───── Material for the task
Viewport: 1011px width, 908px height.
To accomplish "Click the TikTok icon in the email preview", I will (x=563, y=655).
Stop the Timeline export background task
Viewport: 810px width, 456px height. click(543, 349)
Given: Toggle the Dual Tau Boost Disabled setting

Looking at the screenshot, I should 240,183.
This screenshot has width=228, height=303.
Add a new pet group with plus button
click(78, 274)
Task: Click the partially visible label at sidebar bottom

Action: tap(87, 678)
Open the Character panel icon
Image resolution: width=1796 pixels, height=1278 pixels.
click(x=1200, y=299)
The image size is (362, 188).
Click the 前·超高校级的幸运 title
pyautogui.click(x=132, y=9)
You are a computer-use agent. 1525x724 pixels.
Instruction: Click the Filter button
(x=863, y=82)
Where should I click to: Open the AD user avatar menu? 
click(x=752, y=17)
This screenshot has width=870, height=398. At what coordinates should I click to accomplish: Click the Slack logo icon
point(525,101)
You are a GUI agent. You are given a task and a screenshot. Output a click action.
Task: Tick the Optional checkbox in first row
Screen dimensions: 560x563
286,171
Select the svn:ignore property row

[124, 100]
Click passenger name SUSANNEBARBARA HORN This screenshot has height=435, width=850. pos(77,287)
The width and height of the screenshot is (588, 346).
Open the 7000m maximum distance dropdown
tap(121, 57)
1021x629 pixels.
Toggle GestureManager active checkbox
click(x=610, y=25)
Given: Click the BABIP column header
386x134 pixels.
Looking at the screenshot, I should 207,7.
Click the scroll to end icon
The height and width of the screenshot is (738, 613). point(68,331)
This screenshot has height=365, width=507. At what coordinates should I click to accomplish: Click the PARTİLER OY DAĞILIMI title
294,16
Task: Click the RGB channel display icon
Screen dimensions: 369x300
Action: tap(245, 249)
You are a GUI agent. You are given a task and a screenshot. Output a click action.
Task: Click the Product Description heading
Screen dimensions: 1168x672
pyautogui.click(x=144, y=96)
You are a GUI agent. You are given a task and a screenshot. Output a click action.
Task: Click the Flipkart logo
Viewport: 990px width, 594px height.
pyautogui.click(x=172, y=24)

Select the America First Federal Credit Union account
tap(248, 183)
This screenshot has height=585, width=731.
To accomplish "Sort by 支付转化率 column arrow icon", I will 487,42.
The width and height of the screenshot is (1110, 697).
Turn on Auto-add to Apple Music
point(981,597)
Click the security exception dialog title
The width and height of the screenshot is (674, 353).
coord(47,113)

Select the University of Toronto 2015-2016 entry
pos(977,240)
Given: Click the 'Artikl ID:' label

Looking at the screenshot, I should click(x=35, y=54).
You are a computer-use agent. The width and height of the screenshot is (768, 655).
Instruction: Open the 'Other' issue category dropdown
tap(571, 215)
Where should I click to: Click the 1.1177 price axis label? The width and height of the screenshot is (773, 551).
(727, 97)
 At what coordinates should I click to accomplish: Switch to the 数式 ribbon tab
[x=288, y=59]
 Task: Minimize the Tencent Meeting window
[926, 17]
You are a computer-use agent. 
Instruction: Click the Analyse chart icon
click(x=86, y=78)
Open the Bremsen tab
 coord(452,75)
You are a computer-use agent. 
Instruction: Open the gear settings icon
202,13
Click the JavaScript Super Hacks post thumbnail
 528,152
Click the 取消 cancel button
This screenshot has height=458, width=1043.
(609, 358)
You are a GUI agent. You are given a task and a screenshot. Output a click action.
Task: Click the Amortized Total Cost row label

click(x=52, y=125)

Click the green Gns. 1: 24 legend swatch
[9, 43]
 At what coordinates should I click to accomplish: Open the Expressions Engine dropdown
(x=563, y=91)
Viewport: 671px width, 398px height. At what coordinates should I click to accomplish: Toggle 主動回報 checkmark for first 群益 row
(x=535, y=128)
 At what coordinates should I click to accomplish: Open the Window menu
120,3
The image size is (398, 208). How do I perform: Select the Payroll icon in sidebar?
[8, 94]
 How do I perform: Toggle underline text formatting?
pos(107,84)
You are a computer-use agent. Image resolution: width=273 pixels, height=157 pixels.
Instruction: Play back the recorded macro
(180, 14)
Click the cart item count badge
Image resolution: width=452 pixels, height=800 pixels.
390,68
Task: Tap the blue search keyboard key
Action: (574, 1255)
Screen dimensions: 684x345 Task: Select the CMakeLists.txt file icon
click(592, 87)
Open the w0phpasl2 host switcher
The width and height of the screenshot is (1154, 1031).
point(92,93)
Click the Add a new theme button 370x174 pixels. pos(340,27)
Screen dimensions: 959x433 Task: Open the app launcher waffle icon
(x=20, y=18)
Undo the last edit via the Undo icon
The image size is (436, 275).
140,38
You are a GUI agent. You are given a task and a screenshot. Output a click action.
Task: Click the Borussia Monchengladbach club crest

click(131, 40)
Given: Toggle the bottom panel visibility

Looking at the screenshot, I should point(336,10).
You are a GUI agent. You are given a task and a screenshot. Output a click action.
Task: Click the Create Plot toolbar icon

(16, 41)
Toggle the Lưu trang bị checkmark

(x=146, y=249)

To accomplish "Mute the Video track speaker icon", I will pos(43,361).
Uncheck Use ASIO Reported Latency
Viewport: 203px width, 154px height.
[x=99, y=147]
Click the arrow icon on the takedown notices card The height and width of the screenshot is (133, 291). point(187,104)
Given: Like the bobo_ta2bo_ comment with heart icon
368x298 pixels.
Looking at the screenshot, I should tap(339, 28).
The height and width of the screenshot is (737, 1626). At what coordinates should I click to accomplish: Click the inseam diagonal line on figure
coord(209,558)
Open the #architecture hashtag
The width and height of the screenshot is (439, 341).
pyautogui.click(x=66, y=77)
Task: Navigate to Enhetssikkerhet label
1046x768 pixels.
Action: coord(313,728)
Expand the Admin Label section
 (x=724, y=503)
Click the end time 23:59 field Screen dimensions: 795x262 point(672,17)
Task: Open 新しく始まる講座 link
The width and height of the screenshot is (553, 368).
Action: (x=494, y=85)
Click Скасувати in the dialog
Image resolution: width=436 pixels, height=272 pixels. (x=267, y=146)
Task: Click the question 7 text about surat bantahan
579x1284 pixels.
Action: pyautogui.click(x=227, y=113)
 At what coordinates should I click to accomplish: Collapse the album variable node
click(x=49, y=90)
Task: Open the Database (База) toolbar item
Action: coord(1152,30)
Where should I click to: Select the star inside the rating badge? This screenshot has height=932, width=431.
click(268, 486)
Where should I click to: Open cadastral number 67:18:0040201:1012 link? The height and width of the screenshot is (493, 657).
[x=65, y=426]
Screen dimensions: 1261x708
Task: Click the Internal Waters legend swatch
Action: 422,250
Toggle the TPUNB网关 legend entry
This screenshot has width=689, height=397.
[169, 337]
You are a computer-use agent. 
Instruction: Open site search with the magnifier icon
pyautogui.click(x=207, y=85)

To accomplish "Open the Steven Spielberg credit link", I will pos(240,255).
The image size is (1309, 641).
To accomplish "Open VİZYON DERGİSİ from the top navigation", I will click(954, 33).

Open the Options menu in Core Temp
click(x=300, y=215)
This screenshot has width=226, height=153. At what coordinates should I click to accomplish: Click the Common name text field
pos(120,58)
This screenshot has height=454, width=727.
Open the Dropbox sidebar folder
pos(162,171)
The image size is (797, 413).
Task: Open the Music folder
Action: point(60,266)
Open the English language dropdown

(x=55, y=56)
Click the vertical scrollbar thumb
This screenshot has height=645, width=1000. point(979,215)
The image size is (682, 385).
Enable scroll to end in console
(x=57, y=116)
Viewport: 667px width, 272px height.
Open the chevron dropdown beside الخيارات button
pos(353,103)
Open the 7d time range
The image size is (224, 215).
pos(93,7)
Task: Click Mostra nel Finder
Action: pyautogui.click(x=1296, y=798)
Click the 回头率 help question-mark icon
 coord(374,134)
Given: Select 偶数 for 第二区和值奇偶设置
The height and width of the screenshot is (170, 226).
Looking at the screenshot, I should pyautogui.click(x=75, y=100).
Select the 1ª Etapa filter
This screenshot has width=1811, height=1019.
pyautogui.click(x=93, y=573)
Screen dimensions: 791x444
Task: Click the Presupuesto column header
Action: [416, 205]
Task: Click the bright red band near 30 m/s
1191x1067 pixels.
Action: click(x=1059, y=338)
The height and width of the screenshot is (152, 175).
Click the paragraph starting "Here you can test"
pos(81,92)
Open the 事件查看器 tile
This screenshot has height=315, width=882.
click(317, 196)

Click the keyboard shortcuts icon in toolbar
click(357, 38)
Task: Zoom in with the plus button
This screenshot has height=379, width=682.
──────────
### Task brief
Using the records above, report each line with the string "arrow".

### Expected answer
To accomplish "Sort by 支付转化率 column arrow icon", I will 487,42.
Click the arrow icon on the takedown notices card The height and width of the screenshot is (133, 291). point(187,104)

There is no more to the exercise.